You Could Get Stuck With the Bill
Most MLM programs force you to place orders at your own expense, either indirectly or directly. When you place your order, you may be asked to use your own credit card or bank account to do so. When the orders arrive, if your intended purchasers don’t pay you for the products, you’re stuck with either the inventory or the bill for it. Sure, you can return it — but most of the time you’ll pay a restocking fee, too. Either way, you’re taking a lot of risk for people who purchase on a whim and may decide to refuse acceptance upon arrival.
You Might Have Hefty Sales Quotas
Sales quotas are common in MLM programs; Avon has them, Younique has them, and many other programs work them in, too. In some cases, these amounts can be prohibitively high. Younique’s quota, for example, requires you to sell at least $42 worth of product yourself every single month. If you happen to hit a bad month or get sick, you can’t waive it; you have to pay for that quota by purchasing products for yourself. In a sales environment where over-saturation is common, that’s a disaster waiting to happen.
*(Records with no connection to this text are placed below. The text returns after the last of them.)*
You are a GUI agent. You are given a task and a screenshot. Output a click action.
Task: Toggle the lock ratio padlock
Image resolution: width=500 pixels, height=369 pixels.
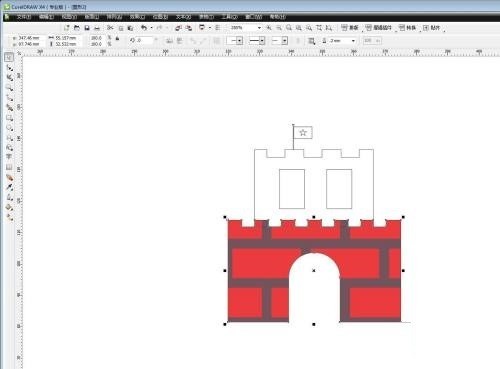[x=117, y=39]
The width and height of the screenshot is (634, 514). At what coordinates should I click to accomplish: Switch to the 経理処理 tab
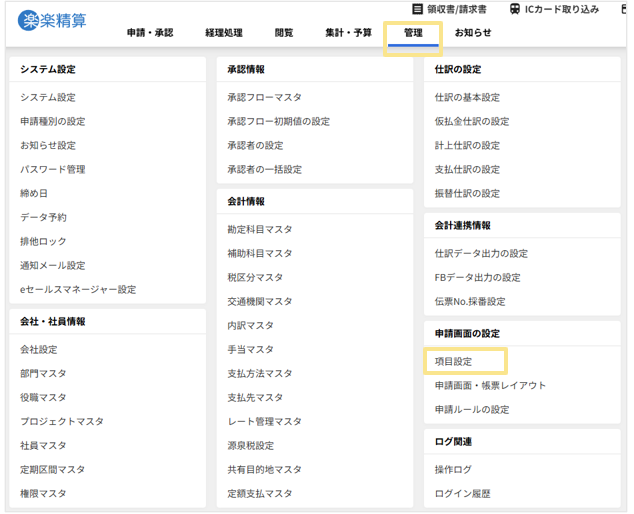tap(223, 33)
Over-saturation refers to exactly how many sales people exist in your local area. For example, if you live in a city of 100,000 people, having two or three sales representatives for a company is quite reasonable. Each should be able to draft a loyal client list without running into each other that frequently. However, if you have 50 sales people in that same area, the market begins to shrink for each person. The result is that all 50 people end up fighting each other for sales and clients, causing them to become pushier and pushier. Over-saturation frequently leads to poor client satisfaction and a bad company reputation. If you’ve ever seen someone reply to an MLM sales post with, “not another one of these damned posts,” you’ve seen this first-hand.